戦前の日本。神武天皇、教育勅語、万世一系、八紘一宇…。これらの言葉は現代の私たちにとって、歴史の教科書で目にする馴染み深い言葉である一方、その真の意味や背景を深く理解していると言えるでしょうか?右派にとっては「美しい国」として誇りに思い、左派にとっては「暗黒の時代」として恐れられる、この複雑な時代。戦前の真の姿を理解することは、現代社会を生きる私たち日本人にとって必須の教養と言えるでしょう。今回は、歴史研究者である辻田真佐憲氏の著書『「戦前」の正体』を参考に、神武天皇以前の「空白の歴史」を埋めるという『竹内文献』について探っていきます。
古代日本の歴史書を紐解く研究者のイメージ
『竹内文献』とは?:驚愕の古代史
『日本書紀』には、神武天皇が東征に出発する前に「天祖の降臨から今まで179万2470年以上経っている」という記述があります。
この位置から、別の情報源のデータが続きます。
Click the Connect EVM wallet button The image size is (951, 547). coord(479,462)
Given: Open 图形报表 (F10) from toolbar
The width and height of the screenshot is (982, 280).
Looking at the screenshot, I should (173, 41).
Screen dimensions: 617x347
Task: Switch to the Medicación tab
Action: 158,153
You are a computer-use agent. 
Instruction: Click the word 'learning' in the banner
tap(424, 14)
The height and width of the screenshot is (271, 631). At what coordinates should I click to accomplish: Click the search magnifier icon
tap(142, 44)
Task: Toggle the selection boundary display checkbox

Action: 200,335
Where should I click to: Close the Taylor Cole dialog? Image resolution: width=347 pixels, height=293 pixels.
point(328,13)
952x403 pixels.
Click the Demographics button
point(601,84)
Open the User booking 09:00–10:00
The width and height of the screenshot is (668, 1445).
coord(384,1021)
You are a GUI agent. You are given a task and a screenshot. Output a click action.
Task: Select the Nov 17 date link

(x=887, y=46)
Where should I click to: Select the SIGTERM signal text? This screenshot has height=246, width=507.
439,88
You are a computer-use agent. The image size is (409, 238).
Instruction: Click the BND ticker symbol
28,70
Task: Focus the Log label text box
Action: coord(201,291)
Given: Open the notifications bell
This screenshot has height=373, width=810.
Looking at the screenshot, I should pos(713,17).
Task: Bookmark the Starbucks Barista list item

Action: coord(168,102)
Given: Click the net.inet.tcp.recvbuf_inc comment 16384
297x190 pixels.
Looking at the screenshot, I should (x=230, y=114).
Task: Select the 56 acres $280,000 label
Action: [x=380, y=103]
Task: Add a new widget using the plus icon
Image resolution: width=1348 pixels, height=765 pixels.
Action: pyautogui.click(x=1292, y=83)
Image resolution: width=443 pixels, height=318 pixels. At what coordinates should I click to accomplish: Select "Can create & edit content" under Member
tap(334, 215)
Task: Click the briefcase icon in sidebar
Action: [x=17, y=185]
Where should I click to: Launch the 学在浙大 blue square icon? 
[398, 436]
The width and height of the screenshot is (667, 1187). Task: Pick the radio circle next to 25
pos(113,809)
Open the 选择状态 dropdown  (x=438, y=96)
これは一般的には誇張表現と解釈されますが、記紀神話に隠された真実を読み解こうとする人々にとっては、神武天皇以前の「隠された歴史」の存在を示唆するものとして捉えられました。
その中でも特に有名なのが『竹内文献』です。この文献は、なんと神武天皇以前に97代もの天皇が存在したと主張しています。神皇25代、ウガヤフキアエズ朝72代という途方もない数字は、私たちの常識を覆すものです。
神武天皇以前の天皇たち:五色人創造と天の鳥船
『竹内文献』によると、神皇初代の天日豊本葦牙気皇主天皇は、宇宙創造の神々の後継者であり、富山県に相当する天越根国に降臨し、世界の統治者となりました。そして、天神人祖一神宮という神社を創建したとされています。
その後、歴代の天皇は人類の祖先である五色人を創造し、様々な文化や技術を生み出し、天の鳥船という乗り物で世界中を巡ったとされています。日の丸や菊の御紋もこの時代に作られたというのです。
しかし、この栄華を極めた世界は、天変地異によって滅亡してしまい、その後に神武天皇が即位したとされています。私たちが知る天皇の系譜は、実は神倭朝と呼ぶべきものだというのです。
『竹内文献』は、神武天皇以前の「空白の歴史」を埋めると同時に、なぜ日本が現在の形になったのかを説明しようとしています。しかし、その内容は現代の科学的知見とは大きく乖離しており、信憑性には疑問が残ります。例えば、天日豊本葦牙気皇主天皇が神代文字や世界地図を作成したという記述は、「天皇即位百億十万歳」のできごととされており、現実離れしています。地球の年齢が約46億年であることを考えると、その壮大なスケールは想像を絶するものがあります。
専門家の見解
歴史学者である田中教授(仮名)は、『竹内文献』について次のように述べています。「『竹内文献』は、戦前の国粋主義的な思想を反映したものであり、歴史的事実とはかけ離れた内容が含まれています。しかし、当時の社会状況や人々の思考を理解する上で貴重な資料と言えるでしょう。」
古代文書を調査する歴史学者のイメージ
『竹内文献』は、その真偽はともかく、戦前の日本でどのように解釈され、人々の思想に影響を与えたのかを考える上で重要な文献と言えるでしょう。歴史の闇に埋もれた謎を解き明かすことで、私たちは過去の教訓を学び、未来への道を切り開くことができるのです。